*** Opening TEXT EXCERPT ***

Typos are the deal killer of the graphic design world.
I bin resumes for typos.
Typos in a portfolio piece implies the work got done and still included a typo.
Not someone likely to be hired.

Also, your About blurb is all about you. Quite honestly, someone hiring a designer doesn’t care about you. What they care about is what successful things you have done for other clients that you can possibly do for THEM.

Another observation about the design world that many young designers don’t realize until too late:
Graphic design is not about expressing your art. Graphic Design is about selling your clients’ message, to their clients in the most appropriate and successful fashion.

Your art may be all about blue kitties when working on personal projects, but a graphic design job may require the art to be a death metal architectural piece in a totally different style from your personal likes or dislikes. It’s really too bad that so many art schools let students decide what kind of content their projects contain. The real world of the profession is so far from that, it can be soul-killing. It’s commercial art that you just cannot let yourself get attached to, it’s a commodity to be sold. You don’t get to pick your projects and you have to give your art over to what will appeal to the end audience, not yourself. If you go into this career with that concept firmly embedded, you can make something out of it eventually.

*** Closing TEXT EXCERPT ***

§ PROBLEMS TO SOLVE
a - Reproduce the passage of the graphic design advice above, from "Typos in a portfolio" up to and including "and successful fashion.".
b - Pick up the graphic design advice above and keep writing from the point where it ends.

*** Opening SOURCE MATERIAL ***

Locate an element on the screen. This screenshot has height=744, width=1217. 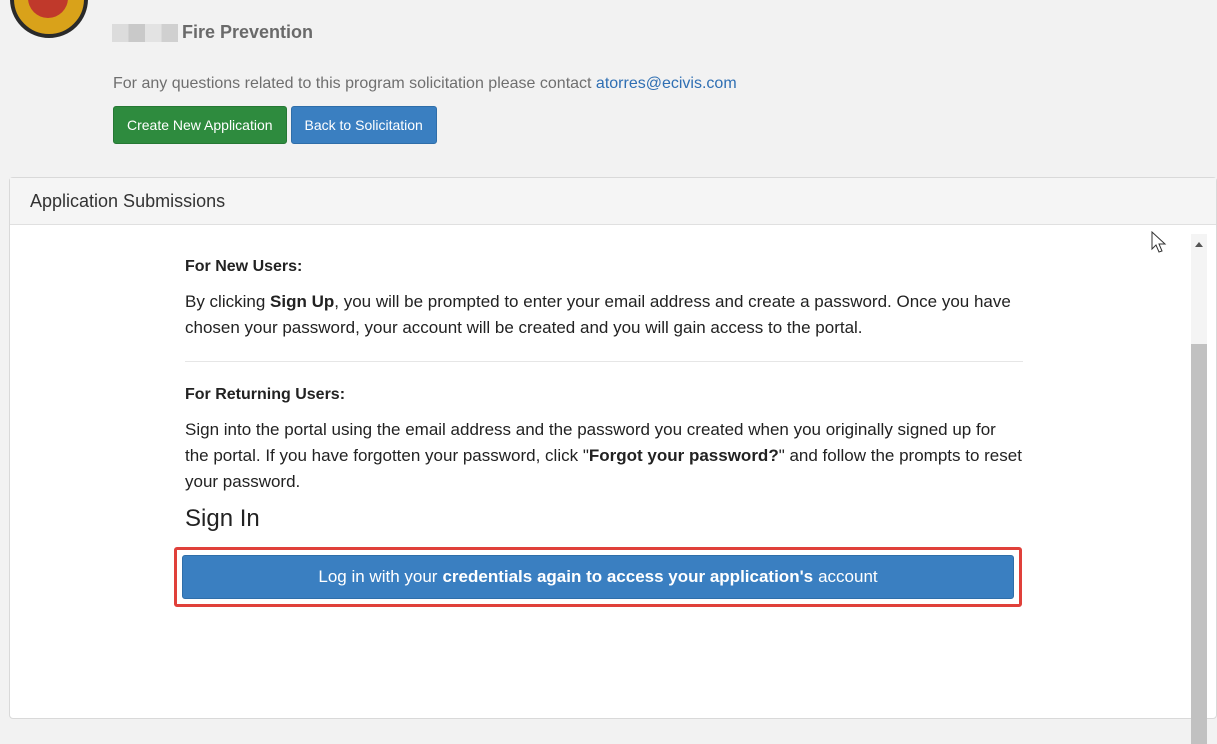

*** Closing SOURCE MATERIAL ***

§ YOUR RESPONSES
a -
Typos in a portfolio piece implies the work got done and still included a typo.
Not someone likely to be hired.

Also, your About blurb is all about you. Quite honestly, someone hiring a designer doesn’t care about you. What they care about is what successful things you have done for other clients that you can possibly do for THEM.

Another observation about the design world that many young designers don’t realize until too late:
Graphic design is not about expressing your art. Graphic Design is about selling your clients’ message, to their clients in the most appropriate and successful fashion.

b -
You are young. I’m an old buzzkill.
This field is too saturated with amateurs and wannabees. Go for it full tilt with the proper skills and and a goal for the future.

A typo, where the designer is at fault, can cause a $15,000 print job to be reprinted. Guess who is liable for that unanticipated cost?

Of course, at 16, you’re not old enough to engage in a contract and couldn’t be sued. Your parents could be sued, though. Of course this would be unlikely to happen since no business owner in his or her right mind would farm out a job like that to a 16-year-old.

I looked at your work, and it’s good. You have the talent and ambition to succeed, but it will require a few more years of education to make it happen. Concentrate on high school and being a kid. It won’t last nearly as long as you think, and you’ll never have the chance again. Enjoy it while you can.

In the mean time, as others have said, friends, family and school just might be able to send some work your way. High school can provide lots of opportunities in terms of year book staffs, school newspaper, event posters and flyers, etc. You just need to volunteer to do them.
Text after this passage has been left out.